Présentation de l'horaire et du programme de travail par Luca: la première semaine est "expérimentale" et sert surtout aux rencontres ainsi qu'à la constitution des équipes.
Discussion avec Patrick autour de la scénographie: volonté d'associer les scénos dès le départ à la réflexion menée par les metteurs en scène.
Patrick: sinon, si un scéno vient après, il est plutôt "décorateur".
L'idée: associer le lieu et la pensée du lieu à la pensée de la représentation.

Questions:
- pour qu'un scéno soit associé à la réflexion en amont, il faut qu'il soit bon.
Comment concilier formation et excellence/compétence?

- Penser la représentation et le lieu de la représentation, comme le souhaite Patrick, en fonction d'un public, est un choix: il y a des metteurs en scène qui sont des chercheurs, et pour lesquels la question du public, ou de la représentation tout simplement, n'arrive que plus tard.

Propositions concrètes:
- Une scène courte est jouée dans le même lieu, mais dans des dispositifs différents (frontalité, bi-frontalité, hauteur, longueur...) Cela pour donner aux scénos et aux metteurs (ainsi qu'aux acteurs) le sens de ce qui est possible; démultiplier les possibles.

Remarque: quand un lieu est-il "jouant"?
Pourquoi l'acteur, plus proche de la salle, ou au contraire posté au lointain, fait-il mieux parvenir, ou non, le texte?
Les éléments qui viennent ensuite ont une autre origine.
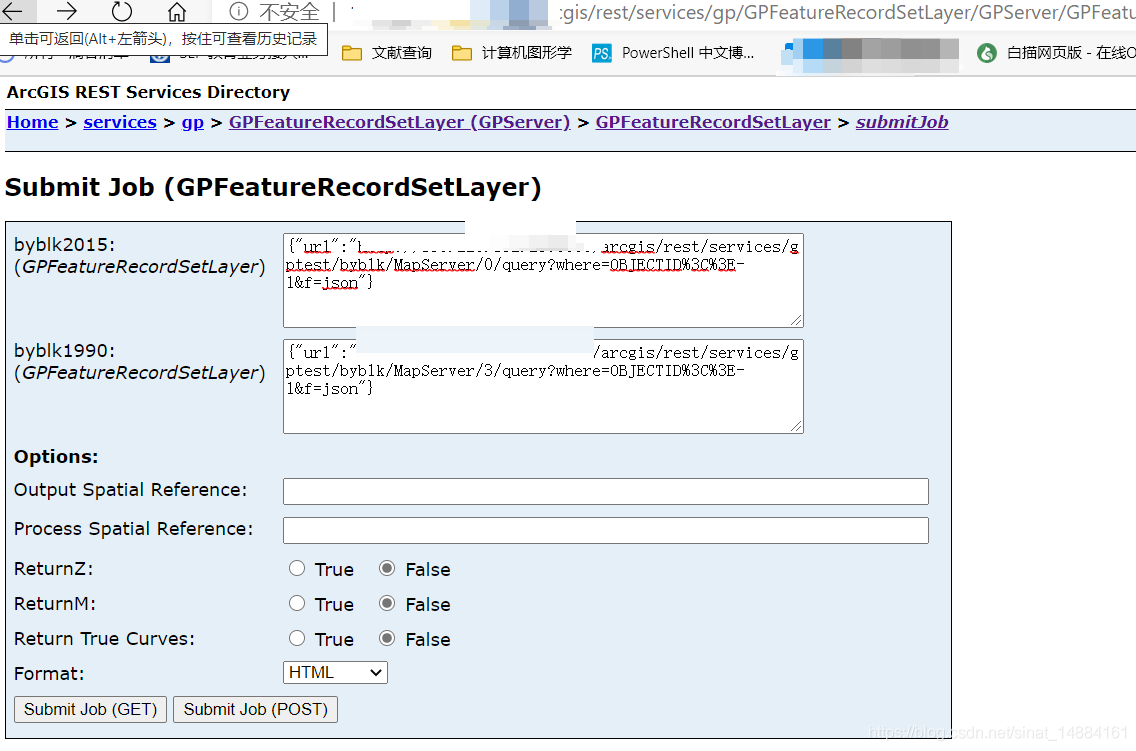Select False for ReturnM
This screenshot has height=751, width=1136.
click(x=388, y=603)
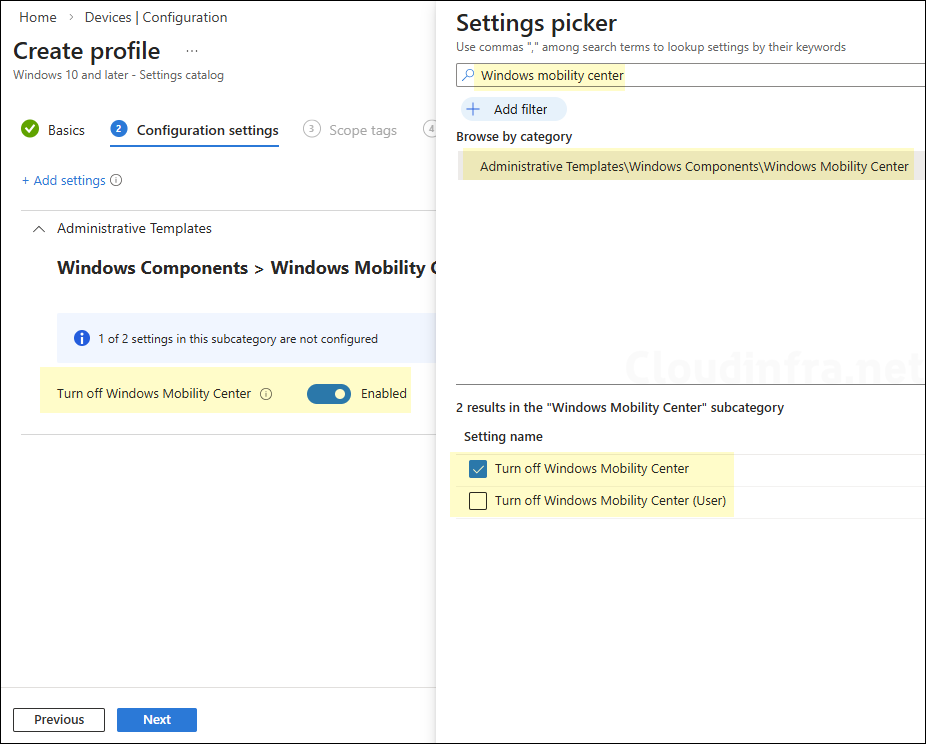Screen dimensions: 926x744
Task: Click the search magnifier in Settings picker
Action: coord(467,74)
Remarque en corollaire: les lieux doivent aussi être pensés en fonction des acteurs.
Si telle image est belle, il faut aussi considérer l'acteur qui va devoir intégrer telle ou telle position dans l'espace.

- Tous les groupes travaillent la même scène, mais chacun avec un metteur en scène différent, dans différents lieux. Ensuite on va de lieu en lieu et on compare les résultats.

- Un groupe a une scène. Il retravaille sa scène complètement différemment avec un autre metteur en scène.

Note: ces propositions rentrent dans le cadre des exercices pratiques possibles en première semaine, dans le respect de l'organigramme proposé par Luca.

Contribution personnelle: je lis ce soir dans "Libé" un entretien avec le plasticien Fabrice Hyber.
A un moment, il dit ceci: " l'art contemporain n'est pas de la communication. Un artiste passe toute sa vie à mettre en place et à révéler des choses qui ne sont pas forcément accessibles au grand public, qui sont même plutôt de l'ordre de la recherche. On fait une œuvre pour quelqu'un, pour un groupe de gens en particulier; on ne fait pas une œuvre pour n'importe qui, pour un destinataire anonyme."
Phrase qui à mes yeux réconcilie la volonté de Patrick d'associer le public dans la démarche créatrice, tout en respectant la recherche de l'artiste.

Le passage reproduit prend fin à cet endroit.